Pourquoi Dessy reste-t-il T1 ?

Dessy :  » La direction a reçu beaucoup de CV et nous les avons analysés mais aucun ne répond aux attentes. Personne n’a le profil requis. Il faut être très complet pour occuper ce poste, avoir un message fort, être capable de maîtriser le groupe. Je peux comprendre que la direction n’ait pas envie d’engager un nouvel entraîneur. Le club a déjà vécu beaucoup de changements depuis le début de la saison. Je suis le troisième coach : faut-il prendre le risque de confier Mons à un quatrième homme qui ne connaît ni le club, ni l’équipe ? »

Dessy a-t-il vraiment envie de trouver la perle rare et de retourner au centre de formation ? On en doute. S’il s’est bardé de beaux diplômes français, ce n’est probablement pas dans le but de rester éternellement dans l’ombre. Il estime sans doute qu’il a fait le tour de la question dans le domaine de la formation. Il a travaillé dans ce rôle à Nancy, au Standard et à Mons. On pourrait comprendre qu’il soit totalement épanoui comme patron du centre de formation d’un grand club. Il l’était au Standard, jusqu’au jour où la direction a rapatrié Tomislav Ivic et mis Dessy de côté. S’il avait fait profil bas, Dessy aurait sans doute retrouvé sa place de numéro 1 peu de temps après car on savait évidemment qu’Ivic ne ferait qu’un passage éclair, qu’il serait vite rappelé sur son yacht en Croatie ou sollicité par un club exotique. Mais Dessy n’est pas du style à faire des concessions. Il est allé au clash parce qu’il ne voulait pas de belle-mère à l’Académie et il a tourné les talons.

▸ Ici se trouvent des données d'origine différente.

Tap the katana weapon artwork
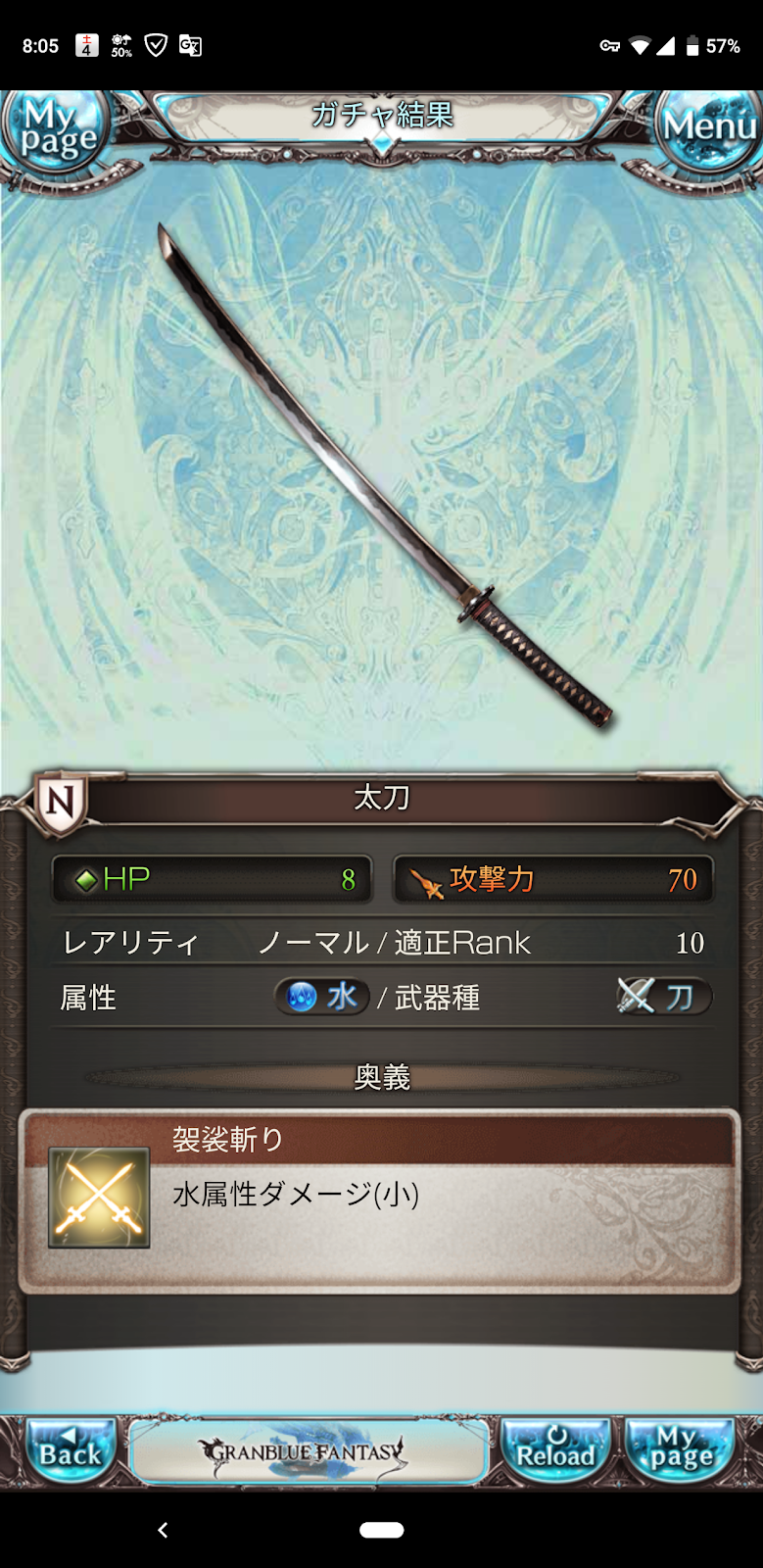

Travailler avec les jeunes de Mons n’a rien à voir avec la même fonction au Standard. Dessy l’a signalé le week-end passé : le centre de formation de Mons est indigne, à l’image du terrain principal et du stade à moitié terminé. Il peut donc paraître logique que Dessy se soit montré intéressé par la place de T1 quand elle s’est libérée. Son premier bilan est cependant insuffisant : il admet que 4 points sur 12 (avec un calendrier très favorable : Dender, Tubize, Zulte Waregem et Gand), c’est peu. Mais le courant semble passer avec les joueurs. Son côté stakhanoviste est accepté, il est très didactique et a recommencé à travailler les fondamentaux. Enfin, la direction le suit. Il est clair que le club ne cherche personne pour le remplacer. Car entendre qu’aucun des CV reçus n’épouse le profil voulu est difficile à croire… Dès qu’un club de D1 vire son entraîneur, 20 ou 30 hommes à la recherche d’une place envoient leur candidature.